Mobile application developers, e-commerce players and social media companies can expect their compliance costs to increase with the rules under the new Digital Personal Data Protection law likely to prescribe a consent notice to every user explaining the nature of data being collected and the purpose for which the data will be used.
The rules that are currently being drafted, will make it mandatory for companies to issue such a notice to users to explain how the user can withdraw consent. At present, most mobile application developers seek access to various user data such as phone contact list, camera, location without explaining why they need such data.
According to a draft of the model notice seen by businessline, tech companies (data fiduciaries) are supposed to take informed consent of customers for every itemized personal data point which they collect from customers (data principles).
An industry expert said while this is good for the consumers, compliance cost on companies may go up drastically.

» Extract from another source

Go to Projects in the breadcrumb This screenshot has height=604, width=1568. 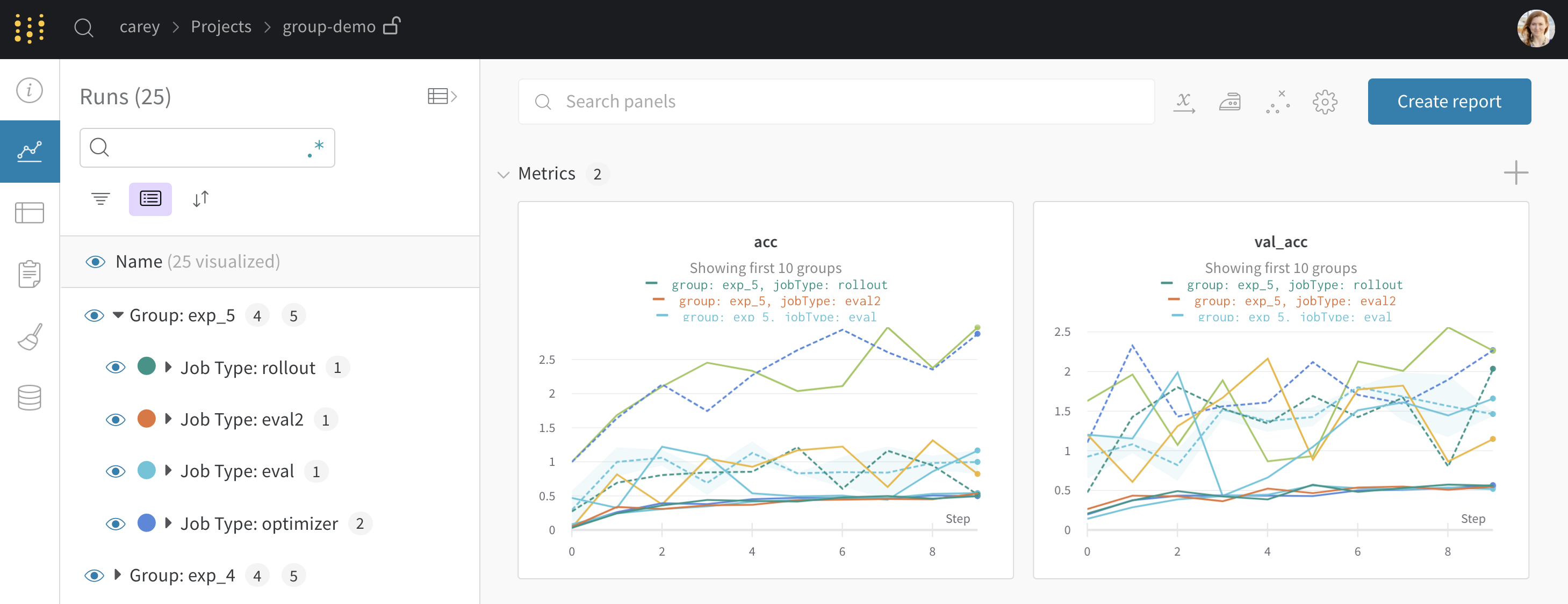tap(221, 27)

For example, if a data fiduciary is collecting the name, email address, credit card details and residential address from a data principle, they will have to give the stated purposes for every data item.
Better informed customers
“This means that with the implementation of the DPDP Bill, the unmitigated collection of personal data of customers, including unrelated requests to essentially mine customer data (accessing customer contact list, location for unrelated reasons) could end. Customers will be better informed about risks and benefits of giving consent, while this will create a slew of compliances for data fiduciaries operating in India,” said an industry expert.
According to the draft model, the companies also have to clearly state that they will only collect as much personal data necessary for the stated purposes. Customers also have the choice to inform data fiduciaries that the data only be retained till the purpose is served.

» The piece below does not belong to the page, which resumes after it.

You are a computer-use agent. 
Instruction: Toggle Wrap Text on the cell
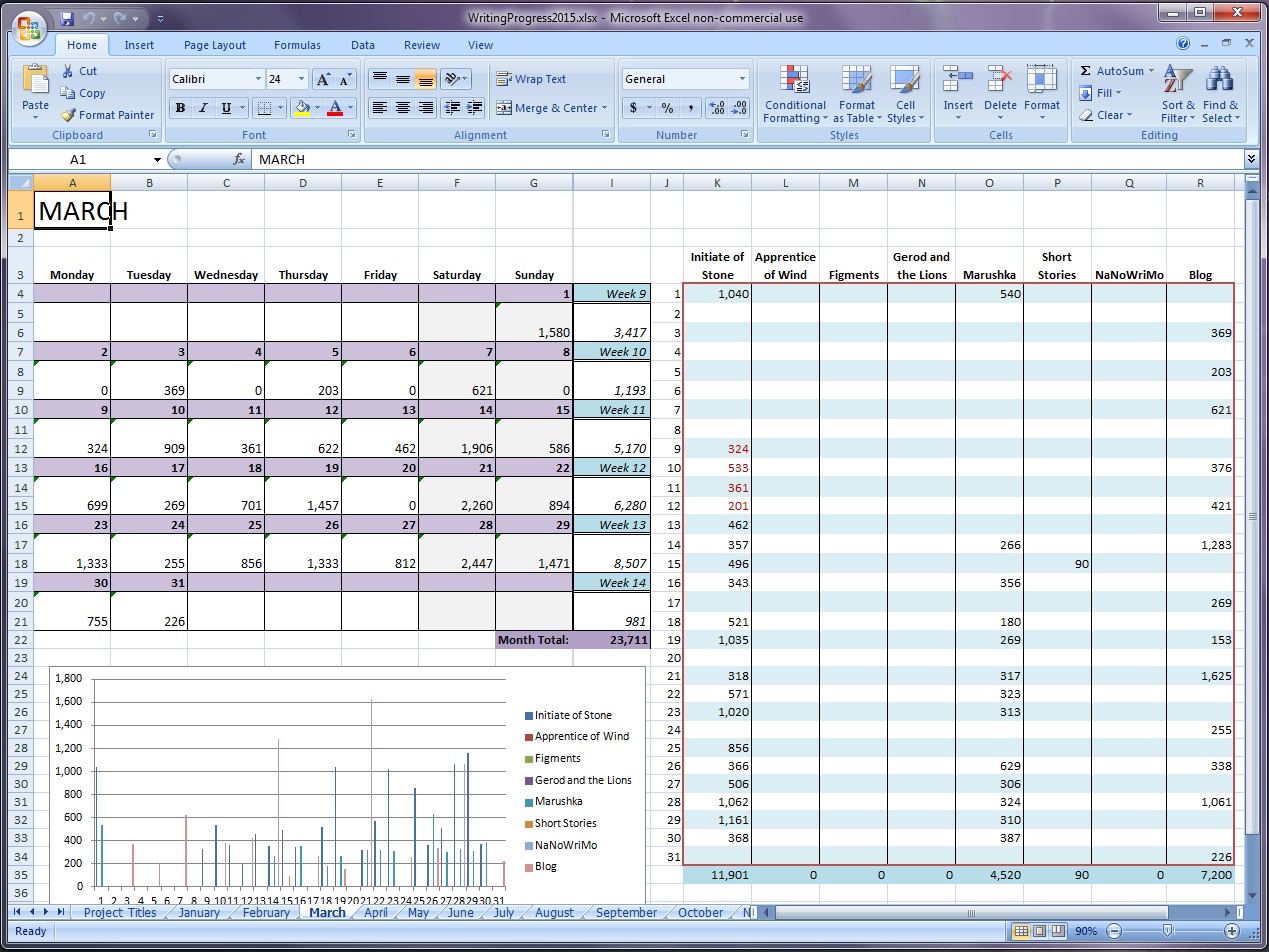[531, 79]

Customers will also be given due process to erase the personal data shared, unless there is some legal requirement to retain it.
Even though the DPDP Act was passed in August last year, nearly a year on, customers are still devoid of a proper framework to preserve the sanctity of their personal data. While the IT Ministry has completed the draft process of their rules, certain modifications regarding the processing of children’s data and the exact reporting time for data breaches continue to be made. The Ministry will release the draft rules again for consultation but they are not expected to come out anytime soon, according to industry insiders.